We’re just finishing the housing for a ‘non-squish’ breast cancer detector,” he says, looking at freshly painted soft-pink components. Student intern Garritt Ong, 20, of Saddleback College looks on, hefting a block of resin to begin a project of his own. “I love it; I’m learning everything about everything,” he says enthusiastically.

All of the items on display and hundreds more have been designed on computers and produced via three-dimensional printing at the National Center for Rapid Technologies, or RapidTech, the only  onprofit in the U.S. dedicated to hands-on training of community college and university students in the next wave of advanced manufacturing.

Forget the Industrial Revolution and tool-and-die factory assembly lines. While custom 3-D printers are gaining popularity in home handyman projects, the printers here are industrial-strength, and so is the mission.

It’s a campus version of the supply chain of the future, academics and other experts say, and key to bringing full-fledged manufacturing back to this nation. President Obama is seeking $1 billion in next year’s federal budget to make the U.S. a world leader in advanced manufacturing.

The National Institute of Standards & Technology is hosting multi-agency workshops around the country to gather public input. One workshop was held Thursday, Sept. 27, at the Arnold & Mabel Beckman Center of the National Academies of Sciences & Engineering, on the UCI campus.

“This is an extraordinarily exciting time, characterized by many as a third manufacturing revolution. Technologies like additive manufacturing are changing the rules,” says Mike Molnar, director
of the new interagency Advanced Manufacturing National Program Office. “Just as computing evolved from mainframe data centers to personal devices, in the future, if you have an idea, you will be able to make it.”
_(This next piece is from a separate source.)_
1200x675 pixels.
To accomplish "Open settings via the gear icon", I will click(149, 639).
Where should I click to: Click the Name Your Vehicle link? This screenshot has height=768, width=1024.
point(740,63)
UCI is already leading the way in biomedical and additive manufacturing, and in educating a future workforce. While the U.S. has pioneered these additive manufacturing techniques, European and Asian researchers and companies are catching on fast.

“China is not in a race to the bottom with us; they are in a race to the top. They have a very large number of high-tech factories, and they are incorporating the very latest advanced manufacturing technologies. So we need to remain one step ahead,” says Gregory Washington, dean of UCI’s Henry Samueli School of Engineering.

“Having RapidTech on campus is a real plus. We hope to be one of the few universities capable of providing engineers with an understanding of their individual disciplines and, on top of that, who have an understanding of how things are made – literally from doing it themselves – so they can walk into companies and be commercially productive from Day One.”

Bringing real-world mechanical engineering shops back to universities and colleges is critical, says mechanical engineering professor Marc Madou, one of the first to sound the alarm on the need for more U.S. engineers capable of producing what they design. About 600,000 manufacturing jobs in the U.S. are currently unfilled.

“After the digital revolution, mechanical engineering shops on campuses fell out of favor. They were considered dirty, lowbrow. Now those attitudes are changing,” says Madou, who teaches an advanced manufacturing class for upper-level undergraduates and graduate students.

In 2005, he co-authored Micromanufacturing, which looked at the future of manufacturing worldwide. All his students also take a practicum at RapidTech each year, to learn how to turn theories into
prototypes and finished products.

Tackett, director of RapidTech, is blunt: “We have advanced engineering students come in who don’t know what a Phillips-head screwdriver is.”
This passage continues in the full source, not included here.